Data for processing
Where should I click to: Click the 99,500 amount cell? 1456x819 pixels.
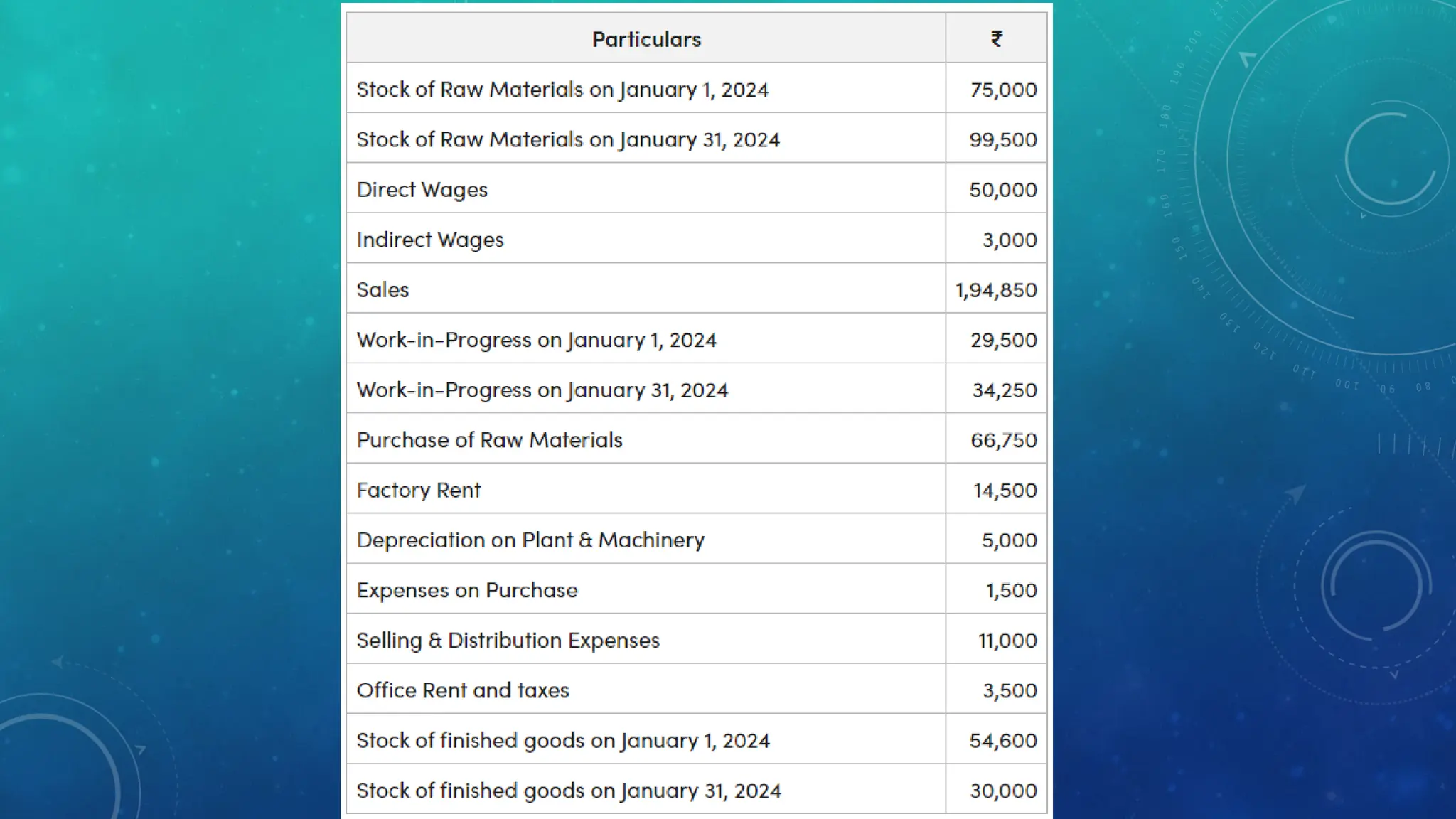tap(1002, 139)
...
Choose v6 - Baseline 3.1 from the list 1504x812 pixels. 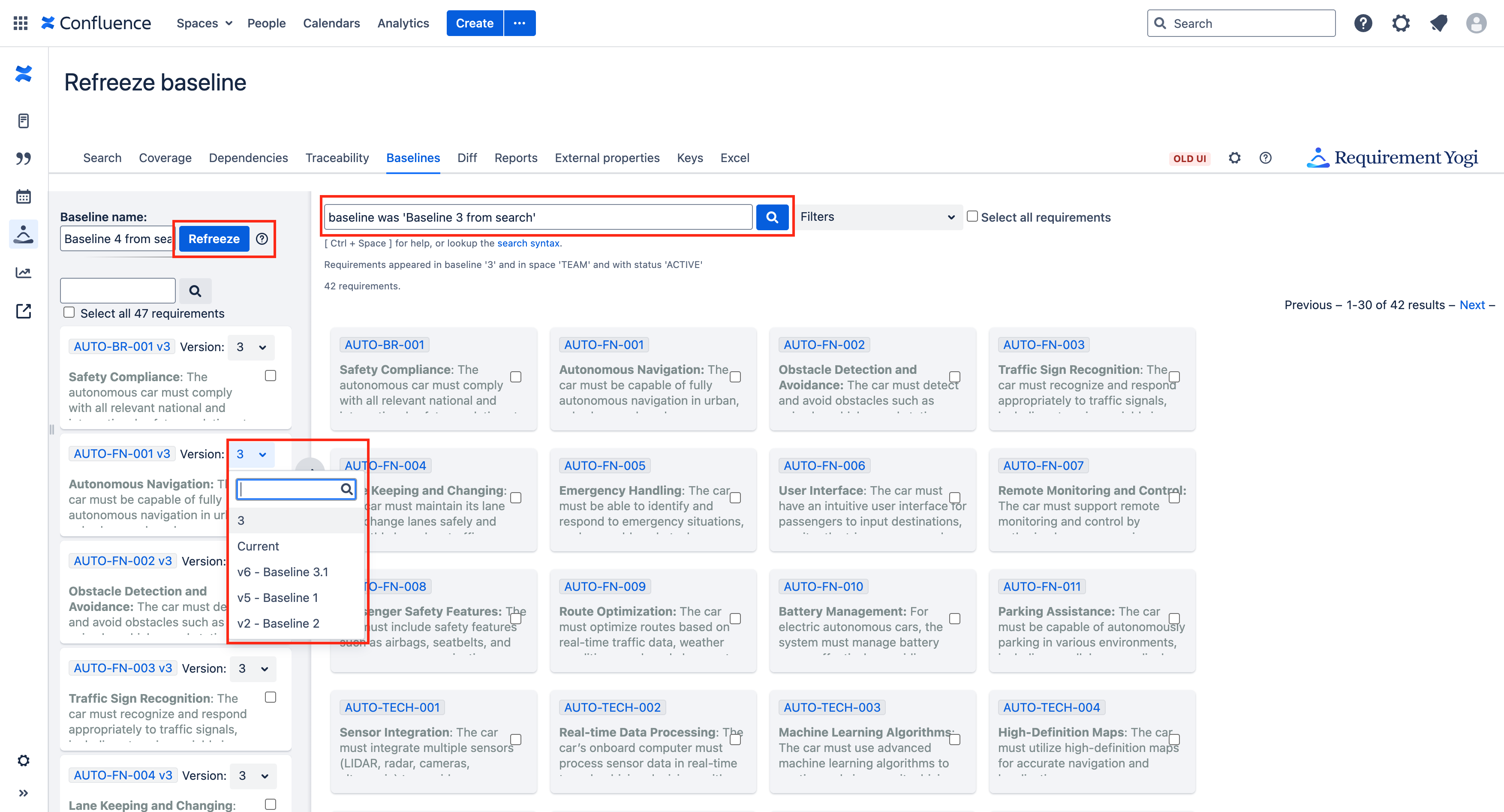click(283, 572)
---
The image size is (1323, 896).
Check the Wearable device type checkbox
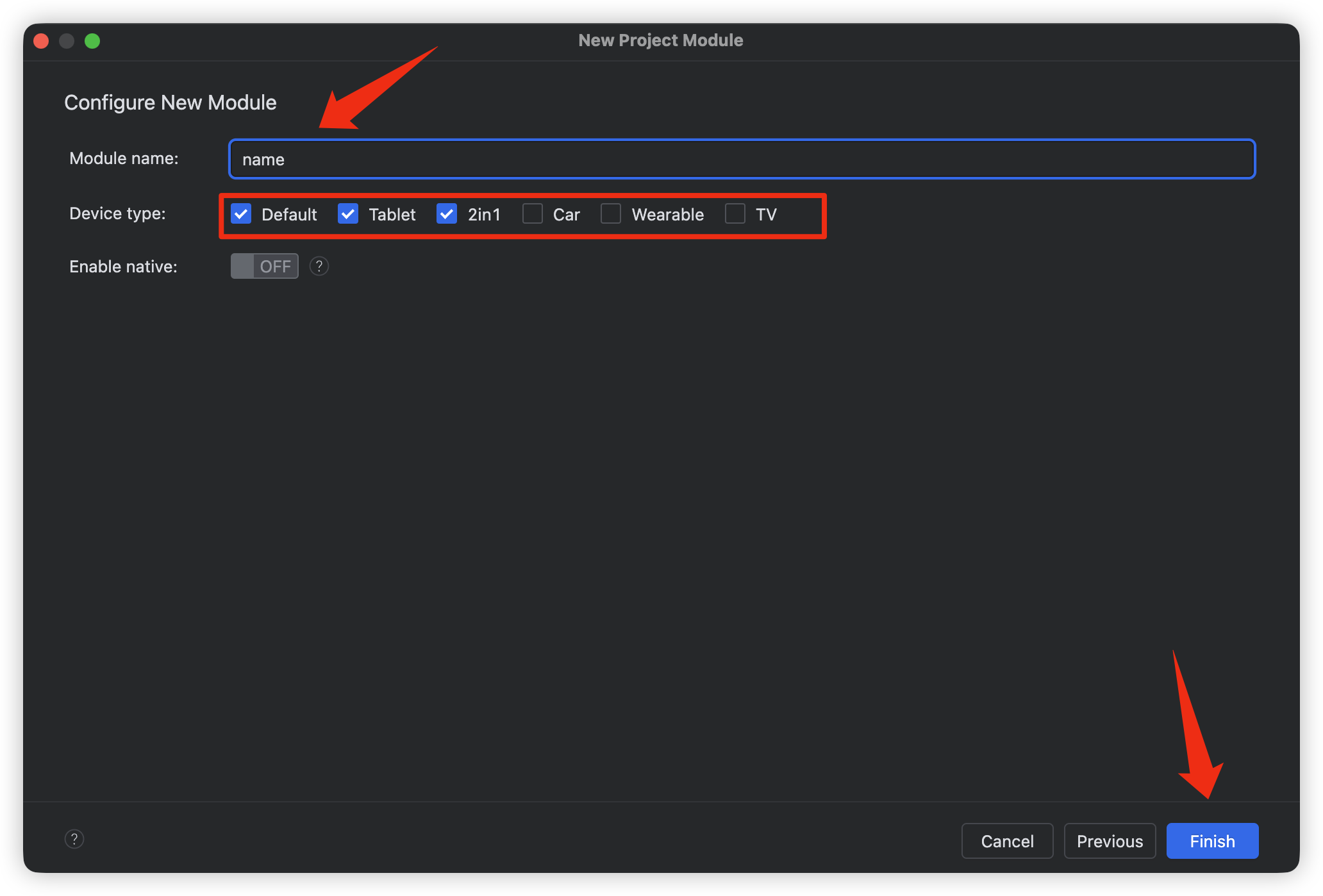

Action item
When the line with "The image size is (1323, 896)." is reached in the data above, begin copying, and stop after the line with "Check the Wearable device type checkbox"; copy each line exactly, both ends included.

Solution to this task
The image size is (1323, 896).
Check the Wearable device type checkbox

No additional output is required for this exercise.